Pero que la Presidenta de la Comunidad de Madrid no es leal, se demuestra en que se queja de la opacidad del Gobierno cuando ella nada en medio de un mar de espesa tinta. Ante el mundo entero le ha dimitido su directora general sin que la ciudadanía haya merecido una explicación. Y esta escalada que lleva directamente al cinismo es parte de nuestro problema. Sabemos que los errores que comete el Gobierno en modo alguno serían mejorados por lo que vemos en los gobernantes del PP.

Esto no es alentador, desde luego que no. Cuando las cosas se están controlando desde el punto de vista de la salud, que el Gobierno deje esos flancos menores al descubierto es políticamente catastrófico. Determina una valoración distorsionada del esfuerzo de mucha gente comprometida con el sistema sanitario, y pone en peligro la percepción adecuada de la ciudadanía. Este país necesita no solo un sistema público de salud capaz de protegernos, sino una actuación política adecuada que lo defienda de sus enemigos. Cuando el futuro depende de que la crisis sea gestionada por actores políticos con sentido social, poner en peligro esta posibilidad por cuestiones menores pero escandalosas es erosionar la propia obra de un modo ingenuo.

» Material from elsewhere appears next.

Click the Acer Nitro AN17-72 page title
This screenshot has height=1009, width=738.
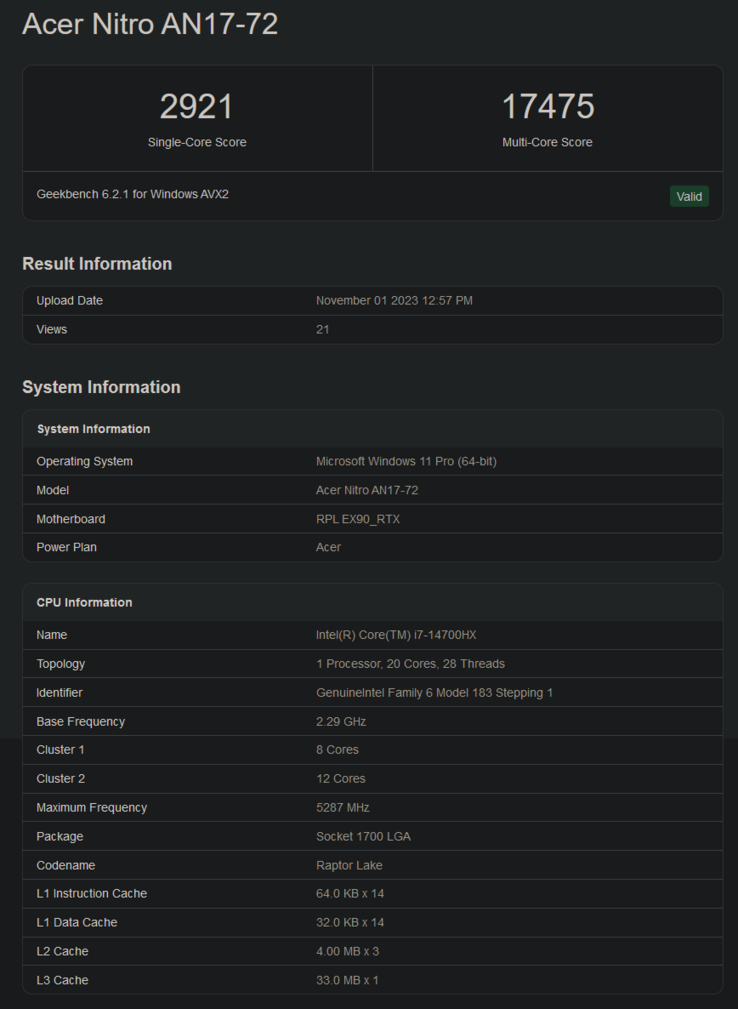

Todo Gobierno decente tiene en España una misión añadida a la de gobernar bien. Debe mostrar que hay entre nosotros decencia política. Esto quiere decir superar ese cinismo que el franquismo elevó a forma política, en la medida en que hacía lo contrario de lo que decía con toda la desfachatez del mundo, dando la señal de que toda la gente tenía licencia para hacer lo mismo siempre que no pusiera en peligro el estatus del poderoso. La escandalosa foto de la Sra. Ayuso, presentándose como mater amantísima -foto casi blasfema-, cuando ha dado muestras de tenebrosa insensibilidad, es una buena muestra de lo que debe evitarse. Eso no es decente. Un Gobierno que quiera serlo, debe adecuar tanto como sea posible su forma de presentación pública y el propio proceso real de gobierno. Otra opción es suicida.